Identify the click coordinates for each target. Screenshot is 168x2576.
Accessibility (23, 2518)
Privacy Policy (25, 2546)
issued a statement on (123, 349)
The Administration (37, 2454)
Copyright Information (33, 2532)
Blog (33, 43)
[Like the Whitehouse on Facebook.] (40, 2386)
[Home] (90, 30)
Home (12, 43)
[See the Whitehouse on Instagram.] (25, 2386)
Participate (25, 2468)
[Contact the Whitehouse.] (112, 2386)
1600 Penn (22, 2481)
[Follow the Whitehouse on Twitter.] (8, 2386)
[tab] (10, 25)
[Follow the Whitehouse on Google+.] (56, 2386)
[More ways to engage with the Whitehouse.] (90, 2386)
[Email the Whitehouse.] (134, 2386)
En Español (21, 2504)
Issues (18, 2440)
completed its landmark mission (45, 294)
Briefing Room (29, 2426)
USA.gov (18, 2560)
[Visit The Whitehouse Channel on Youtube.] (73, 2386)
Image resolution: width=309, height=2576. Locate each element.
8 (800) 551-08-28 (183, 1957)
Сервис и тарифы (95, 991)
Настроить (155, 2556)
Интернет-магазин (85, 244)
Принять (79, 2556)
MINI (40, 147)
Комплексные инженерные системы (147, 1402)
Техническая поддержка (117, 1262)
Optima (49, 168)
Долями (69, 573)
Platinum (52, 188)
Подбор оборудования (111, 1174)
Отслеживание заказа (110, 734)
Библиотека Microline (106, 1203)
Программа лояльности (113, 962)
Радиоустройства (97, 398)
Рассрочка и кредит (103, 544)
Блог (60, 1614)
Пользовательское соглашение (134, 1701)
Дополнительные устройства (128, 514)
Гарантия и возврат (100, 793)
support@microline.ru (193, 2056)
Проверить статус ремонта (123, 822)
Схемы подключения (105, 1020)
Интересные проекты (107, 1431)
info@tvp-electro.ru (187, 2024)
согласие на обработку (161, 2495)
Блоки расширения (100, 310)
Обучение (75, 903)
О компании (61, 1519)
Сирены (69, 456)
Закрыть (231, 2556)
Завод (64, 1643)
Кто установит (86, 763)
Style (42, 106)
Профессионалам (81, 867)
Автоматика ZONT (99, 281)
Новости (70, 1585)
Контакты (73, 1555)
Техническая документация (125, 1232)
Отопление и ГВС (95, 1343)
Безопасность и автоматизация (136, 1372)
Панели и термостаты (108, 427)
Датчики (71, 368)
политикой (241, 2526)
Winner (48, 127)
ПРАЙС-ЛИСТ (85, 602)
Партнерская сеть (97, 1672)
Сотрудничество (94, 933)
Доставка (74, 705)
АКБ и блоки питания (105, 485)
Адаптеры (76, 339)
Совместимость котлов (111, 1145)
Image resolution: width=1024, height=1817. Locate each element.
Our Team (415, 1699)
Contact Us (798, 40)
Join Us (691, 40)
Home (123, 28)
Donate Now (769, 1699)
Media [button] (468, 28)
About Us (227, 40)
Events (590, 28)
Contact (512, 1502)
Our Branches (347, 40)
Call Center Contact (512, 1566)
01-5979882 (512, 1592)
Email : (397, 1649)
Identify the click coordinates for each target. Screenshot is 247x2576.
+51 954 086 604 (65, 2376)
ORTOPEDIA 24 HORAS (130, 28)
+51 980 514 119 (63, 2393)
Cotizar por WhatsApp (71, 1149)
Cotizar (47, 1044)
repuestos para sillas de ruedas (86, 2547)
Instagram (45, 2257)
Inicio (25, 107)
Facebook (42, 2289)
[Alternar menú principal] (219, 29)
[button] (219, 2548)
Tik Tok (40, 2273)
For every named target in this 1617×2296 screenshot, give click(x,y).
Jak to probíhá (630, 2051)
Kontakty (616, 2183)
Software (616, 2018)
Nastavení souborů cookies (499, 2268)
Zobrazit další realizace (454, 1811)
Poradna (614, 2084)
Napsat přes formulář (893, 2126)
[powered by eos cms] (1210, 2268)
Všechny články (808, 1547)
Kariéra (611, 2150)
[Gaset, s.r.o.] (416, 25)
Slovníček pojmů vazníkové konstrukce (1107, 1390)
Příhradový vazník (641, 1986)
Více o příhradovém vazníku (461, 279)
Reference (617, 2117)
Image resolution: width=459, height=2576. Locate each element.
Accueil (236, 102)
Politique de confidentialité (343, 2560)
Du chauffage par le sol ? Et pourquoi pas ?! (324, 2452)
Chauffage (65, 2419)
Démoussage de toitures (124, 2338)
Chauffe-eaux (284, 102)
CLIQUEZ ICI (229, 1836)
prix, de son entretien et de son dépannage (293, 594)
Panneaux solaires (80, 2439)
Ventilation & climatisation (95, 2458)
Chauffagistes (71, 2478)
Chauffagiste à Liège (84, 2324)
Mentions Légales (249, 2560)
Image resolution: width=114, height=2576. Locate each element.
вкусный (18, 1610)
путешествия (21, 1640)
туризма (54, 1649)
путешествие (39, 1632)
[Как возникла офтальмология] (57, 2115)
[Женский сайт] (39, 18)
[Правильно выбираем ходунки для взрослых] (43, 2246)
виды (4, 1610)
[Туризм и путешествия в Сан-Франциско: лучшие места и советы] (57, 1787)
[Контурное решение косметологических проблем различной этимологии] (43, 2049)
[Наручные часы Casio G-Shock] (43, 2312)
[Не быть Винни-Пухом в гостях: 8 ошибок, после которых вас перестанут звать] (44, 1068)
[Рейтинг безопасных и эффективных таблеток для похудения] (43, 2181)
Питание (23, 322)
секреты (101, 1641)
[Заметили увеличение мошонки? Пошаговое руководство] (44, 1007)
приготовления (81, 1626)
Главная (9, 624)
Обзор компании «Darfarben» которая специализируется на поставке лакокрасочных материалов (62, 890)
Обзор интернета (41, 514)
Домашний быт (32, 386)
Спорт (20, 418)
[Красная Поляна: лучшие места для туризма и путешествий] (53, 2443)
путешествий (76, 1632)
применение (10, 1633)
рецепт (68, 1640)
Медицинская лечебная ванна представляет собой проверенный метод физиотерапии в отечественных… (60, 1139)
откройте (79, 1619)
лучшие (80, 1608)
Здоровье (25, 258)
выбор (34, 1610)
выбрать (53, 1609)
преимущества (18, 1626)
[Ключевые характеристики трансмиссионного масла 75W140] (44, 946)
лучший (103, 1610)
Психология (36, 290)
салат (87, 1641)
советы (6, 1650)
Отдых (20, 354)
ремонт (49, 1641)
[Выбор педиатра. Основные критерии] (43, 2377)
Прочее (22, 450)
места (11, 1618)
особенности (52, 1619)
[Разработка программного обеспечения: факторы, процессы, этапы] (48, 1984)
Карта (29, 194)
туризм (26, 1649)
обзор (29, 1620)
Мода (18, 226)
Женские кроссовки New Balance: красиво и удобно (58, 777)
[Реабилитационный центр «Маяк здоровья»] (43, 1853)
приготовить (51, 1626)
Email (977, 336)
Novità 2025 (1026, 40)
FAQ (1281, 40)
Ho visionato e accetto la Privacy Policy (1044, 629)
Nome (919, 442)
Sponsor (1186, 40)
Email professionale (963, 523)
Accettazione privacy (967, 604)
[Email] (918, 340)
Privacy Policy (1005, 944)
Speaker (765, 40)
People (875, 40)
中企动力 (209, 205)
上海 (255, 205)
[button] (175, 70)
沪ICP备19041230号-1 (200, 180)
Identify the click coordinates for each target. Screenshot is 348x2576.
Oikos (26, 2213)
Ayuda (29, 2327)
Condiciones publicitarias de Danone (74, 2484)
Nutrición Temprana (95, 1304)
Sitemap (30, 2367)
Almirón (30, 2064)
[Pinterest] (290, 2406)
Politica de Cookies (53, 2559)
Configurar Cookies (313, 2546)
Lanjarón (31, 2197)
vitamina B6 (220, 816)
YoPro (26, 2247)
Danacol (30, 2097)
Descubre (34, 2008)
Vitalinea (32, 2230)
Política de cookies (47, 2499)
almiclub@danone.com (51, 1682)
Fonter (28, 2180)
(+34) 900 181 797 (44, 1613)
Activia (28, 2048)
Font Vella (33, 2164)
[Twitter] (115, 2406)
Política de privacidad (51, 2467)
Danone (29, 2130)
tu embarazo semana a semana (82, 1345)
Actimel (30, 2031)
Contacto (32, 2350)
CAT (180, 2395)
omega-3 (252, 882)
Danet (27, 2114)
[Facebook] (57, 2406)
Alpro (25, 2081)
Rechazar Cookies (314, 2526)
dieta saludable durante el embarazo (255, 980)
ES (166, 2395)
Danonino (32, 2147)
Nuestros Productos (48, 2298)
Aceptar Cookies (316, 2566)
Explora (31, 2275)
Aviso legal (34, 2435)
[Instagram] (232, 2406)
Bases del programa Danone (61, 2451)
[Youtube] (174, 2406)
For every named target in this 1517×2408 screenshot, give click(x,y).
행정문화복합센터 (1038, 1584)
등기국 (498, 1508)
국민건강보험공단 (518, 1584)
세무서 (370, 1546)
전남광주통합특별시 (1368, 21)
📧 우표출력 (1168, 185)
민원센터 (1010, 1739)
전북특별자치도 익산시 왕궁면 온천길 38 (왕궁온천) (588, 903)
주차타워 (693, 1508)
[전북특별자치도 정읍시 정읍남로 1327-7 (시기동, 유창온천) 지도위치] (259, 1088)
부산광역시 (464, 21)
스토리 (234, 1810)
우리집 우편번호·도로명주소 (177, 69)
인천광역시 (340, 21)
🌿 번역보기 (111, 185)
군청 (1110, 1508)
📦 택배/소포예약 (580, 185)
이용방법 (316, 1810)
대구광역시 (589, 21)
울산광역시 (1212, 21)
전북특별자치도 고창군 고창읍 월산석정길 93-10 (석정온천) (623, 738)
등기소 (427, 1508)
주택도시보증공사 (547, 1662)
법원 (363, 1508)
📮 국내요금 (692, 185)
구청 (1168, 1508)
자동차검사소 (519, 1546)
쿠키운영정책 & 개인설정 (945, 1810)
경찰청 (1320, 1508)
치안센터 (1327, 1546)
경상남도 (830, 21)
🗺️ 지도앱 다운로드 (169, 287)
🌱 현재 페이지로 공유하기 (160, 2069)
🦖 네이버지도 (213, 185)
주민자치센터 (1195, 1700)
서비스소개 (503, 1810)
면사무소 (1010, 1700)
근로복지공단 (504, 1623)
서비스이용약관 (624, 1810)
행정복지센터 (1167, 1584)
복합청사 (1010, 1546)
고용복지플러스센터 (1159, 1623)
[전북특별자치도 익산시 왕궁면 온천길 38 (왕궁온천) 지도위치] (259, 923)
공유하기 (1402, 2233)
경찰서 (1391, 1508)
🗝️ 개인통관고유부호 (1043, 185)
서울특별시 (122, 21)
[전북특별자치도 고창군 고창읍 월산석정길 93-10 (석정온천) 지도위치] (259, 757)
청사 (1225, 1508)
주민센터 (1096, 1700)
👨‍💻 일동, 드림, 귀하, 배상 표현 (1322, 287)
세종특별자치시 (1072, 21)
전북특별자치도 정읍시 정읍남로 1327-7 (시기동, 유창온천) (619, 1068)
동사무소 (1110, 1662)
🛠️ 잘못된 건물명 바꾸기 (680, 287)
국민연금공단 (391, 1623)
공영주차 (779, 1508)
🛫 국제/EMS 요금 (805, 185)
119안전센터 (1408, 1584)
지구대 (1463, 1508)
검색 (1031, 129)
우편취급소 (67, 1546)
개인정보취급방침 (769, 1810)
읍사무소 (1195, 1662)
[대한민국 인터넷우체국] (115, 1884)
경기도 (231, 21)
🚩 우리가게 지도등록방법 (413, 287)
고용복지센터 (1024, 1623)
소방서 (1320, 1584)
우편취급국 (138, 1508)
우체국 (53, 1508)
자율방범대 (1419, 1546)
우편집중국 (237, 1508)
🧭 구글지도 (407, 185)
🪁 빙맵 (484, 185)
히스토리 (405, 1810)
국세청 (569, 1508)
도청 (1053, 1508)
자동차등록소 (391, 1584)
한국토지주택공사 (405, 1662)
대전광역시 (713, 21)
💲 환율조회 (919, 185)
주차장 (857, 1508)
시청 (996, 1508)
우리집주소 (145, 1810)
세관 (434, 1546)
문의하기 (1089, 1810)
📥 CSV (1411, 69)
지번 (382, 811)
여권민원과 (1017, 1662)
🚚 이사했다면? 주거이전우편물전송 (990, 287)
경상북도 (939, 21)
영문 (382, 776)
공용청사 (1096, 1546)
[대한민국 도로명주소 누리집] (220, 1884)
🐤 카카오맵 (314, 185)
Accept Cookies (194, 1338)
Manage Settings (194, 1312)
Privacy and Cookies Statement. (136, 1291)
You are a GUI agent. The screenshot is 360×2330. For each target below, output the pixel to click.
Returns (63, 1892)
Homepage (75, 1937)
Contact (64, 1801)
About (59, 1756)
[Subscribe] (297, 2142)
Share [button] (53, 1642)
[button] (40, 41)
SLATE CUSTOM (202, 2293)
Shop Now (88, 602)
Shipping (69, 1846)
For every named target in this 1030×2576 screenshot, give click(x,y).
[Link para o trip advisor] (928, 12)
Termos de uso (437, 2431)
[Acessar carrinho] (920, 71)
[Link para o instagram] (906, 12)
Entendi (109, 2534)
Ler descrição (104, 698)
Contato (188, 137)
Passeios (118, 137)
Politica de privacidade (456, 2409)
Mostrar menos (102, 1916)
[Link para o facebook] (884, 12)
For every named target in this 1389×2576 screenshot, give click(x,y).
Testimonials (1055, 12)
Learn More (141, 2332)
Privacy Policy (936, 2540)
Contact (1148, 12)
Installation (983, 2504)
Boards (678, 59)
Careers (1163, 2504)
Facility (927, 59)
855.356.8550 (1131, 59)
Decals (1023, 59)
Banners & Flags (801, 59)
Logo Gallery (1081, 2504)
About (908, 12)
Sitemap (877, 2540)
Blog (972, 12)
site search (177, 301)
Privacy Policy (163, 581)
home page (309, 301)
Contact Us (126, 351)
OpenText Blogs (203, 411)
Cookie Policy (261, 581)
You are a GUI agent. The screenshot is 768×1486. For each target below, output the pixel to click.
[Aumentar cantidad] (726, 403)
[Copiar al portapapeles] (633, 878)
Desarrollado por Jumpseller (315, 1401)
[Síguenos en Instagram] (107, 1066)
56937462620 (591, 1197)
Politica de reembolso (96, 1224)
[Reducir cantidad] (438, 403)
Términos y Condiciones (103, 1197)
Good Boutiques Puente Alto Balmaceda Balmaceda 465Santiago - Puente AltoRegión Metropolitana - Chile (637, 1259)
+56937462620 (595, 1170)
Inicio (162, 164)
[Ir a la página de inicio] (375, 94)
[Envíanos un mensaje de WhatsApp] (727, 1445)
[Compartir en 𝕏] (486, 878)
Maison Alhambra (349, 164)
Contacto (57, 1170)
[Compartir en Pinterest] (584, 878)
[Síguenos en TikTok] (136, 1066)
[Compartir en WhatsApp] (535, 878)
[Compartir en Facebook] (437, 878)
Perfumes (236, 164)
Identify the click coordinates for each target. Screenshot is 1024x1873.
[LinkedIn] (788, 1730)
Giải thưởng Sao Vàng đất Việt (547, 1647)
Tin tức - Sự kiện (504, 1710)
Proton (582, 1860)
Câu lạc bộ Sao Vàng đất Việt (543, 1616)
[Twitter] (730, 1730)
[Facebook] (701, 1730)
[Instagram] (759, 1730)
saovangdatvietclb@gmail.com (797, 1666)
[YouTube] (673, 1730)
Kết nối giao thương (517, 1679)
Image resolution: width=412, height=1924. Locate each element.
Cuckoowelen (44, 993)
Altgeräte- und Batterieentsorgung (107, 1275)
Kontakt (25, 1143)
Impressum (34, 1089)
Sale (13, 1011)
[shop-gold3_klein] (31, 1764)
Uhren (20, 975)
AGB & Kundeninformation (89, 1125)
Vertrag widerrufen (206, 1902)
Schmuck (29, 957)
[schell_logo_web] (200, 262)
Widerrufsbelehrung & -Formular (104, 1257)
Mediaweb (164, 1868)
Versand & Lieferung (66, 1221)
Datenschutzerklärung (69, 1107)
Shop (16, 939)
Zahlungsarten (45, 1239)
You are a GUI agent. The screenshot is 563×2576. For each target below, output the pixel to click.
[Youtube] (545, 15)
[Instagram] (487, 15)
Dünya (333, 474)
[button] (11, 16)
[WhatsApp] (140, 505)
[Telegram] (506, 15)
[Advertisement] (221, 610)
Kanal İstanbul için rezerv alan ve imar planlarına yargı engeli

» Assigned task: Of the lines above, output exactly those from the line bearing "근로복지공단 (504, 1623)" through the line bearing "문의하기 (1089, 1810)", inclusive.

» Task response:
근로복지공단 (504, 1623)
서비스이용약관 (624, 1810)
행정복지센터 (1167, 1584)
복합청사 (1010, 1546)
고용복지플러스센터 (1159, 1623)
[전북특별자치도 익산시 왕궁면 온천길 38 (왕궁온천) 지도위치] (259, 923)
공유하기 (1402, 2233)
경찰서 (1391, 1508)
🗝️ 개인통관고유부호 (1043, 185)
서울특별시 (122, 21)
[전북특별자치도 고창군 고창읍 월산석정길 93-10 (석정온천) 지도위치] (259, 757)
청사 (1225, 1508)
주민센터 (1096, 1700)
👨‍💻 일동, 드림, 귀하, 배상 표현 (1322, 287)
세종특별자치시 (1072, 21)
전북특별자치도 정읍시 정읍남로 1327-7 (시기동, 유창온천) (619, 1068)
동사무소 (1110, 1662)
🛠️ 잘못된 건물명 바꾸기 (680, 287)
국민연금공단 (391, 1623)
공영주차 (779, 1508)
🛫 국제/EMS 요금 (805, 185)
119안전센터 (1408, 1584)
지구대 (1463, 1508)
검색 (1031, 129)
우편취급소 (67, 1546)
개인정보취급방침 (769, 1810)
읍사무소 (1195, 1662)
[대한민국 인터넷우체국] (115, 1884)
경기도 (231, 21)
🚩 우리가게 지도등록방법 (413, 287)
고용복지센터 (1024, 1623)
소방서 (1320, 1584)
우편취급국 (138, 1508)
우체국 (53, 1508)
자율방범대 (1419, 1546)
우편집중국 (237, 1508)
🧭 구글지도 (407, 185)
🪁 빙맵 (484, 185)
히스토리 (405, 1810)
국세청 (569, 1508)
도청 (1053, 1508)
자동차등록소 (391, 1584)
한국토지주택공사 (405, 1662)
대전광역시 (713, 21)
💲 환율조회 (919, 185)
주차장 (857, 1508)
시청 (996, 1508)
우리집주소 (145, 1810)
세관 (434, 1546)
문의하기 (1089, 1810)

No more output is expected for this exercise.